- _Work order_: List every voltage figure mentioned in the E8400 forum thread below, in the order it appears.

- _Text_:
Bad E8400, or Bad Mobo?

OCGuy

Lifer
Jul 12, 2000
27,224
37
91

My E8400 needs 1.44V Idle in CPU-Z to pass Orthos @ 4ghz. The vdroop on this board drops it .1V on small FFTs, so I fail at anything lower. However, I am stable at 3.8ghz @ 1.3625v.

Question: Is it my crappy Mobo (P5KC) and the Vdroop that is killing my 4ghz, or could it just be the chip gets power hungry over 3.8ghz? I find that odd, seeing how I have helped many other people OC thier Wolfdales, and have seen 4ghz stable at as low as 1.27V.
 

Zap

Elite Member
Oct 13, 1999
22,377
7
81
You are hitting your OC limit. I've noticed that as CPUs reach their limit, they will suddenly need more and more voltage for minimal MHz gains.

Originally posted by: Ocguy31
I find that odd, seeing how I have helped many other people OC thier Wolfdales, and have seen 4ghz stable at as low as 1.27V.

Pure luck of the draw.
 

RamIt

Senior member
Nov 12, 2001
777
186
116
My 8400 tops out at 3.8ghz with 1.328v idle in cpuz.
Cpu voltage drops to 1.272 under full load.

- _Dataset section_:
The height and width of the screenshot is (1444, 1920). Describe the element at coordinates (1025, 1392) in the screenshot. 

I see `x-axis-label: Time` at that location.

- _Task output_:
1. 1.44V
2. .1V
3. 1.3625v
4. 1.27V
5. 1.328v
6. 1.272